They must create new dreams and films by breaking traditional styles. They are sick and tired of conventional fixed style jazz. ...the work, which becomes a new genre itself, will be called COWBOY BEBOP ...will play without fear of risky things. — Preceding unsigned comment added by 75.128.161.124 (talk) 17:00, 11 August 2011 (UTC)

Massey Hall lineup[edit]

Is there any evidence that the 1953 Massey Hall lineup even played together in the 1940s? As far as I know while all the players had certainly played together many times, it was a supergroup put together for that particular occasion. -- I'm also a little dubious about the stuff near the end about the "bebop scales". I know these are used to teach bebop-playing to students nowadays but is there any evidence that this codification of the style existed early on? I think it's actually probably a formulation/rationalization introduced by players/theorists like Barry Harris later on. ND 22:15, 28 April 2006 (UTC)

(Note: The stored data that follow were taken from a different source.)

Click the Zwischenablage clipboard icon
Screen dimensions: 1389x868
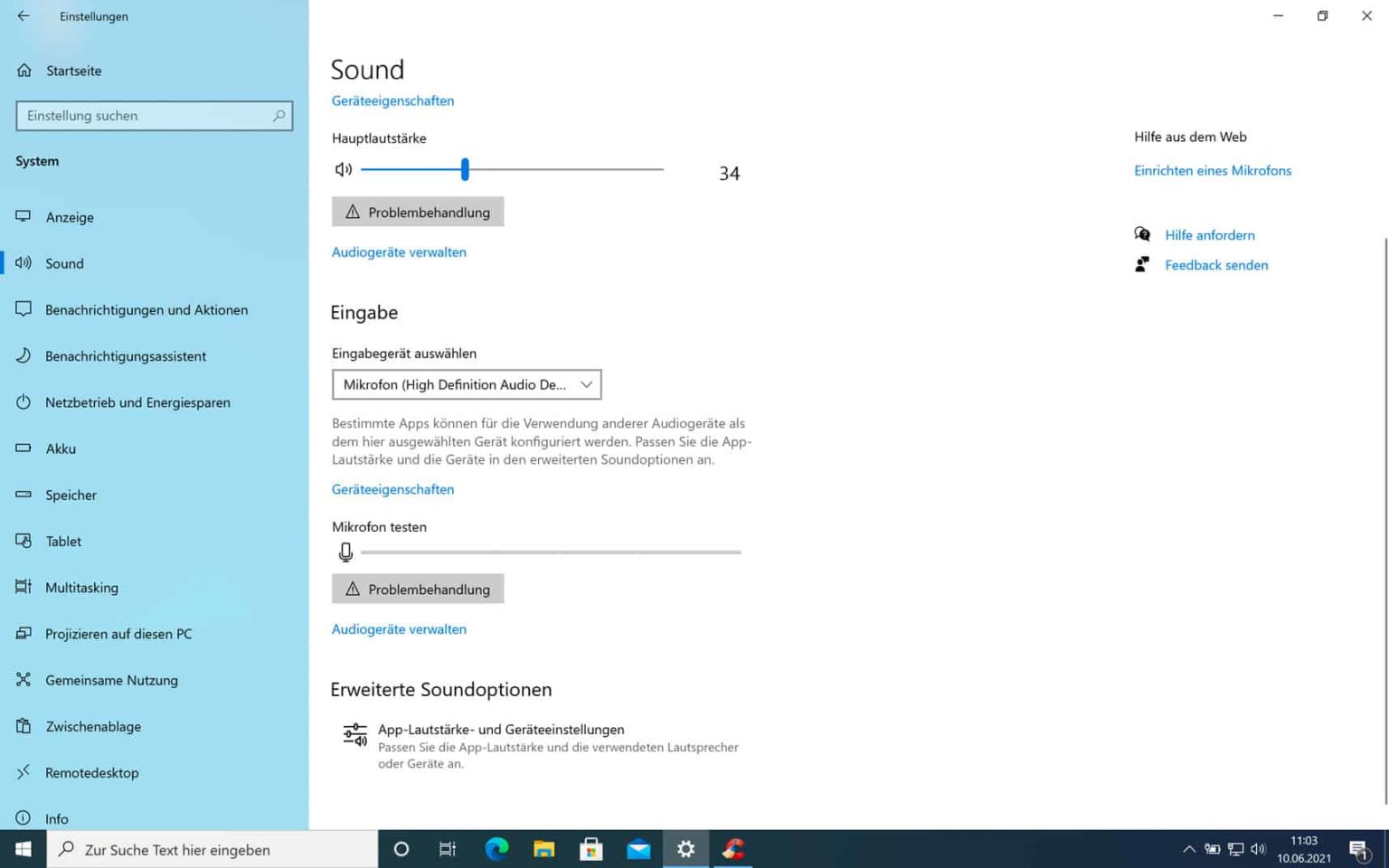click(x=23, y=726)
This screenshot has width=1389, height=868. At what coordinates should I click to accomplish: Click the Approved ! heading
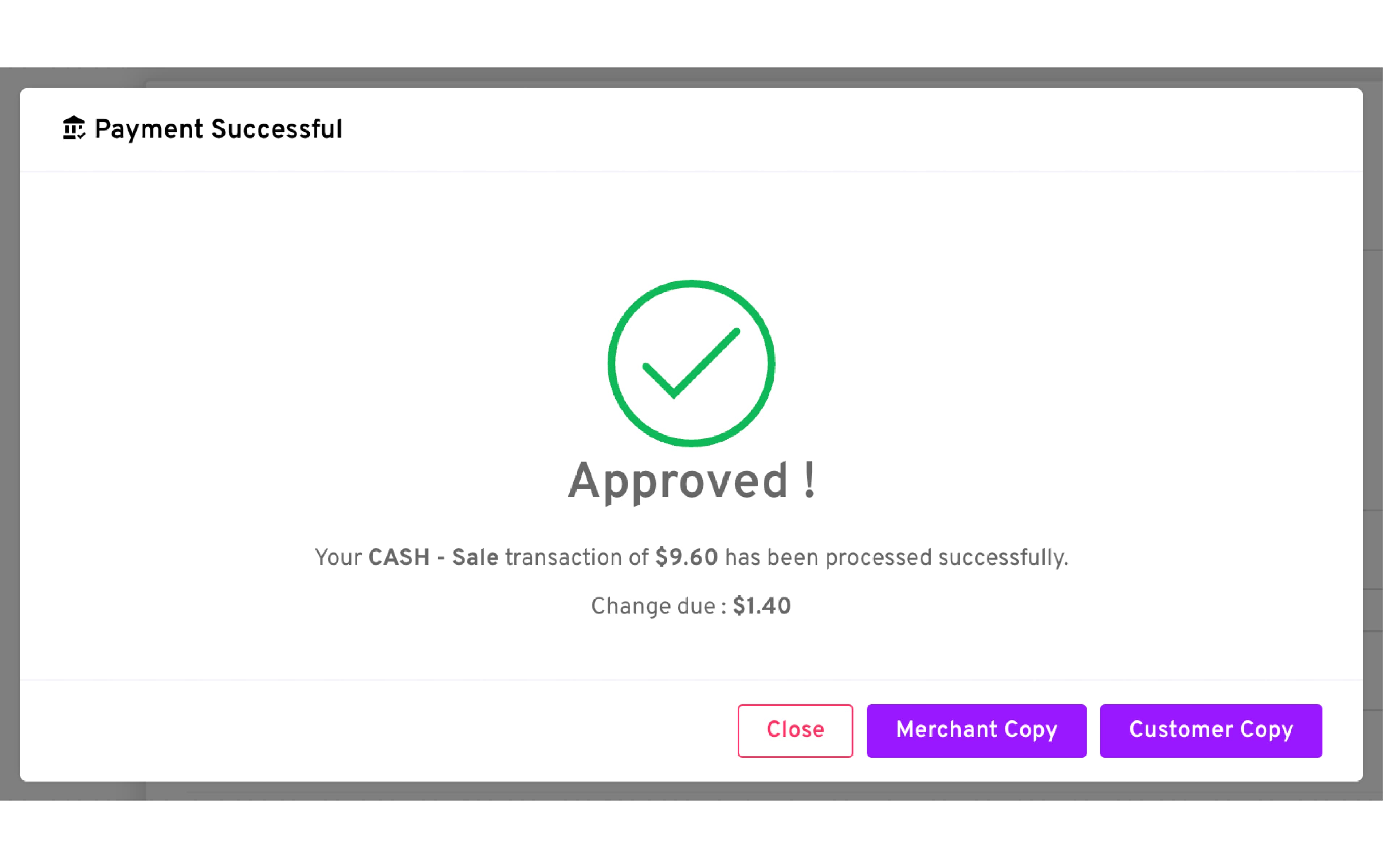(677, 481)
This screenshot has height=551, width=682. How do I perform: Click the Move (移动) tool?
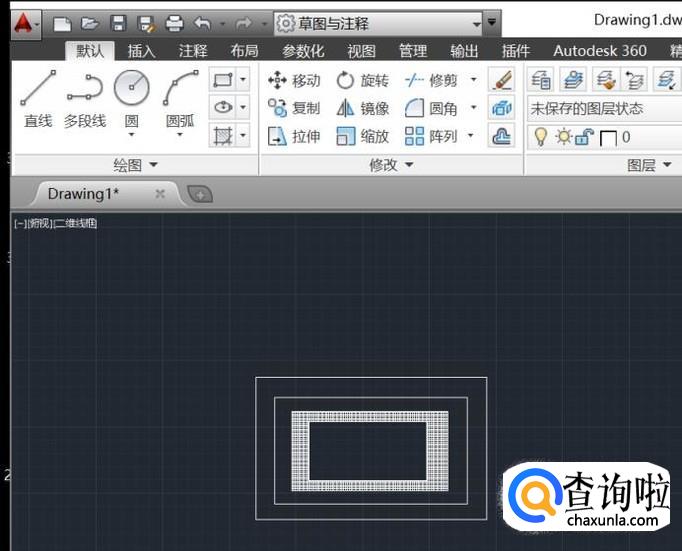pyautogui.click(x=295, y=80)
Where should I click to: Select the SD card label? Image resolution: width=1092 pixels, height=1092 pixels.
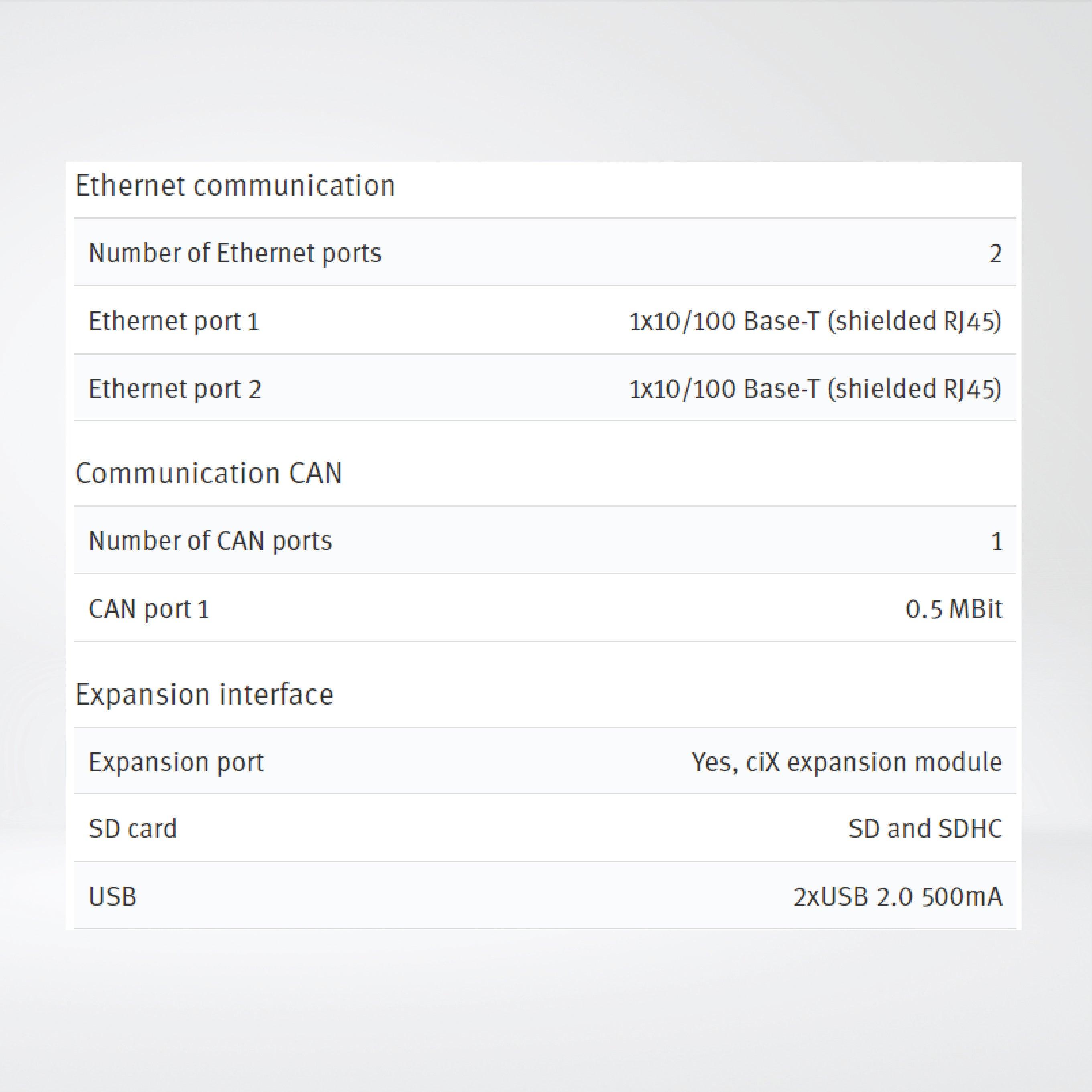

ACK. There is no indication that The Quintet was something comparable to a regular working band at any time during the forties or later. Also, one could argue that Mingus doesn't really epitomize Bebop bass, his style went for a broader conception of jazz very early on. On the other hand, many musicians and historians credit Oscar Pettiford as being the major stylist on the bass (cf. his Man I Love-solo with Hawkins). Plus, the truth be told, Powell's playing on the Massey Hall recording – he wasn't in very good physical/psychological shape that night – is a far cry from his style (that being essentially a trio, not so much a combo conception). His comping on All The Things You Are in particular may be sort of impressive from a pianistic viewpoint – even that I find doubtful – but it's got very little in common with what constitutes "typical" bebop piano comping. -- With all due respect for Barry Harris, I'd leave all the bop scale stuff out. As a musician, I find it an interesting approach, but there is – to my ears at least – no aural evidence whatsoever to support the idea that Bird, Dizzy, and everybody thought along those lines. --Rainer Lewalter 12:01, 1 May 2006 (UTC)
...yet another thing: IMHO that bit about writing entirely new compositions based on existing chord changes, later known as contrafacts or contrafactions, was uncommon until the bebop era overstates the point, don't you think? Cf. the dozens of traditional jazz compositions using Tiger Rag changes. Sure, these are much less characteristic or distinctive than e.g. All The Things You Are or How High The Moon, but the implication here is that the boppers came up with the entire basic idea, whereas in fact in this field, like so many others, they weren't really all that revolutionary, but took the tradition of the music to a consequent and logical next level... well ok, that's with the benefit of hindsight, but still. --Rainer Lewalter 12:53, 1 May 2006 (UTC)
Thanks for the comments--see if my edit of the page addresses these concerns. I think it's OK now; my one remaining concern is the paragraph that turns to modal jazz, which I think confuses matters more than helps them by referencing a later style. And again, there seems to me to be a smuggling-in of later codifications of bebop that were not to my knowledge quite put that way at the time: I gather that Berklee-style teaching is big on "each chord has its scale", but that's not necessarily how bebop or modal jazz approached things. (For instance, the key thinker in this period about modal jazz, George Russell, emphasized that musicians needn't bother to play over every possible scale--besides such "vertical" approaches he also advocated "horizontal" approaches a la Lester Young.) -- The main problem with this entire entry so far is that while it's quite detailed on the music-theory aspect of bebop, it has nil on the social/cultural history or even a straightforward narrative of how it came to be born (no mention of Minton's, Eckstine or Hines' bands, &c &c). Someone want to take a crack at this? I can't find my copy of the Deveaux book at the moment or else I'd start this myself.... ND 14:29, 1 May 2006 (UTC)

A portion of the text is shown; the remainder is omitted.